On the other hand, I have been known to lapse. I don’t have unique password for every situation (I remember about 10 to 15 passwords but use hundreds of services).
Jebas just pointed me to this article discussing the introduction of Welfare Smart Cards. It reports the intention to allow private companies to “broad access” to the information stored about the card-holder.
The idea is that, for example, people on welfare benefit can spend their benefits directly on groceries, but not on cigarettes and alcohol. At first I think why not? These people are getting help to survive, and survival does not depend on access to certain luxury items. On the other hand, I’m thinking this is a huge invasion of privacy with the added [government] benefit of an Orwellian culture.
I decided to see what the readers of the article thought and found some rather amusing entries:
THOSE who have nothing to hide have nothing to fear. A smartcard might root out a lot of undesirables and fraudsters.
I’m sorry, but this isn’t a rational comment, and the author is obviously oblivious to the existence of corruption, system security vulnerabilities and incompetence.
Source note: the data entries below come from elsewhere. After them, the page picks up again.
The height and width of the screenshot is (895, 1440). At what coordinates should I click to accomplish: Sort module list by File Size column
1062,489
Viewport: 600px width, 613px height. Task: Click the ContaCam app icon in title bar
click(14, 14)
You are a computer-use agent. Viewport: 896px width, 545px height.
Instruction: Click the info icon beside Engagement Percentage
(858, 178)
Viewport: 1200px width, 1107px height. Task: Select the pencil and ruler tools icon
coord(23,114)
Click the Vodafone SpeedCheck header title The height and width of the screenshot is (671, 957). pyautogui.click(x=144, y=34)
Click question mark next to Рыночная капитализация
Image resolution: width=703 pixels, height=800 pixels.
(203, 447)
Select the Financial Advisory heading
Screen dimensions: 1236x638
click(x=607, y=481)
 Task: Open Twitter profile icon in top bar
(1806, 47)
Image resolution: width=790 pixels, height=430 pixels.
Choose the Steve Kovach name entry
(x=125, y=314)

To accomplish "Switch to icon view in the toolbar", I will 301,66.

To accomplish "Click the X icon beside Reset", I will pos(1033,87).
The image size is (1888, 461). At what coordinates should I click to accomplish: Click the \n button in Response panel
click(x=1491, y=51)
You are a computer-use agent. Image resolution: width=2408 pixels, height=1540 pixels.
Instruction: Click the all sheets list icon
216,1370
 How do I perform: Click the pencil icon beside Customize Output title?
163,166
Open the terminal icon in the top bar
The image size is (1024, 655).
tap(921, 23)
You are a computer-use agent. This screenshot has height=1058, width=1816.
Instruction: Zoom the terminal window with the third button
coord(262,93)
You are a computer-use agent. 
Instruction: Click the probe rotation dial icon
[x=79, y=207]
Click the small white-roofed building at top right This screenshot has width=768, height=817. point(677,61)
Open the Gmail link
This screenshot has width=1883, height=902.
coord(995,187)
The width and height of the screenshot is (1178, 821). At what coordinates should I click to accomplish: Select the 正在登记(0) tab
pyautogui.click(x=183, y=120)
It is possible, in my opinion, for information to be bought from an official (there will be one ready to take the non-sequential, unmarked, used currency), obtained by means of compromising the system security, or simply trawling through the trash out the back of any superstore in order to get copies of all the information that was printed out and dumped by the incompetent trainee who doesn’t know better.
I STRONGLY object to the smartcard because it targets welfare recipients as the only cheats who would rip off the taxpayer or become terrorists. I do, however, support a national ID card that involves every citizen, no matter what their financial position, occupation or income. Many of the biggest cheats are those who can afford to dodge tax.
Now this one got me thinking. I actually agree with the sentiments. My view that those who want to break the law will do so and not get caught because they work outside the law, and that laws serve only (or mostly) to intimidate and scare those who would not break the law in the first place. Case in point: I don’t speed on highways even when it is safe (no traffic, clear day, good road conditions, car is capable, I’m alert, etc) because I’m scared of getting caught. Some people pass me at about 30kph or 40kph on the Hume when I’m doing 110kph on the dot.
That said, would I be willing to have a national ID card that allows the government and associated entities (including “broad access” to supermarkets, banks and the guy who owns my local milk-bar) to get information about me if it were to reduce or eliminate tax evasion and benefit fraud? In principle, yes. I’d have no problems.
But so long as corruption, security vulnerabilities and incompetence are a factor, I am vehemently opposed.
I just found another thread of comments on the same story at the same site.
I’d love to hear how you feel about this? Is there a happy middle ground? Is an Orwellian society the way to go? Should we all burn our documents and keep our money under the mattress?